Patterson argues that Johnson’s successes had less to do with personal toughness or ideological purity and more to do with circumstance. In 1965, LBJ didn’t face grassroots opposition like the Tea Party, let alone Fox News. Rather, that period’s strongest movements supported LBJ’s agenda. If he moved public opinion on civil rights, it was in a supporting role. The real work was done by civil-rights activists across the South. Of course, Johnson took full advantage of the moment. He eventually bullied Congress into passing the Elementary and Secondary Education Act, Medicare and Medicaid, the Voting Rights Act, and much more.
But in time it became clear that with every progressive victory, Johnson was laying the foundation for the Age of Conservatism. Conservatives took to journals like the Public Interest to argue that LBJ’s War on Poverty was well intentioned but deeply misguided. Slowly but surely, they began convincing Americans that poverty and related social problems were too complex to be solved by the federal government. In 1965, Patterson notes, more than 75 percent of Americans trusted the government “to do right most of the time.” Ten years later, the number had dropped to 38 percent.
Of course, Americans’ mistrust of government wasn’t solely caused by conservative elites. By the end of 1965, American liberalism was thoroughly tied to the war in Vietnam. As Students for a Democratic Society (SDS) president Carl Oglesby put it during a November 1965 protest in Washington, D.C.:
We are here again to protest a growing war. Since it is a very bad war, we acquire the habit of thinking it must be caused by very bad men.… We must simply observe, and quite plainly say, that this coalition, this blitzkrieg, and this demand for acquiescence are creatures, all of them, of a government that since 1932 has considered itself to be fundamentally liberal.
While that was a radical position at the time, it would not remain so for long. More troops and bombing sorties did little to improve matters. Johnson—correctly—became convinced that transparency about the war threatened his domestic agenda. The more Americans learned about their country’s involvement in Vietnam, the less they trusted leaders acting in their name.

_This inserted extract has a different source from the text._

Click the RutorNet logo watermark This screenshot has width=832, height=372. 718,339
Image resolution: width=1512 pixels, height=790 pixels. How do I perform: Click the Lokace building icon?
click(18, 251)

If 1965 was political liberalism’s high point, Patterson provides compelling evidence that it also marked the beginning of the cultural movement we’ve come to call “the ’60s.” Anti-Vietnam protests, the civil-rights movement, and other radical movements dramatically expanded. Students for a Democratic Society had fewer than fifteen members in 1964—it would soon have nearly eighty thousand. Aesthetic norms were changing too—in August 1966, the Beatles’ Revolver permanently reshaped the band’s image and stretched the boundaries of popular music. America’s politics may have been tilting away from liberalism, but cultural and personal liberation still continued apace. Conservative political ideas may have dominated the Reagan Era, but today’s GOP still hasn’t come to terms with the social and cultural pluralism that grew out of the 1960s. This may prove as challenging as the party’s demographic struggles.
The Eve of Destruction offers few lessons for liberals longing for a new political era. Johnson’s headstrong style wasn’t all that damaged mid-century liberalism. Obviously the Vietnam War did enormous damage. Like Obama, Johnson inherited foreign-policy problems from his predecessors. Both presidents staked their reputation on escalation. But if Obama is remembered as a transformational president, it won’t be because of his war policy. It will be because he replaced the Reagan Era’s conservative narrative with one that revivified U.S. liberalism. Should Obama succeed, conservatives will look to their Reagan Era hubris with the same wistfulness that seizes liberals reflecting on 1965.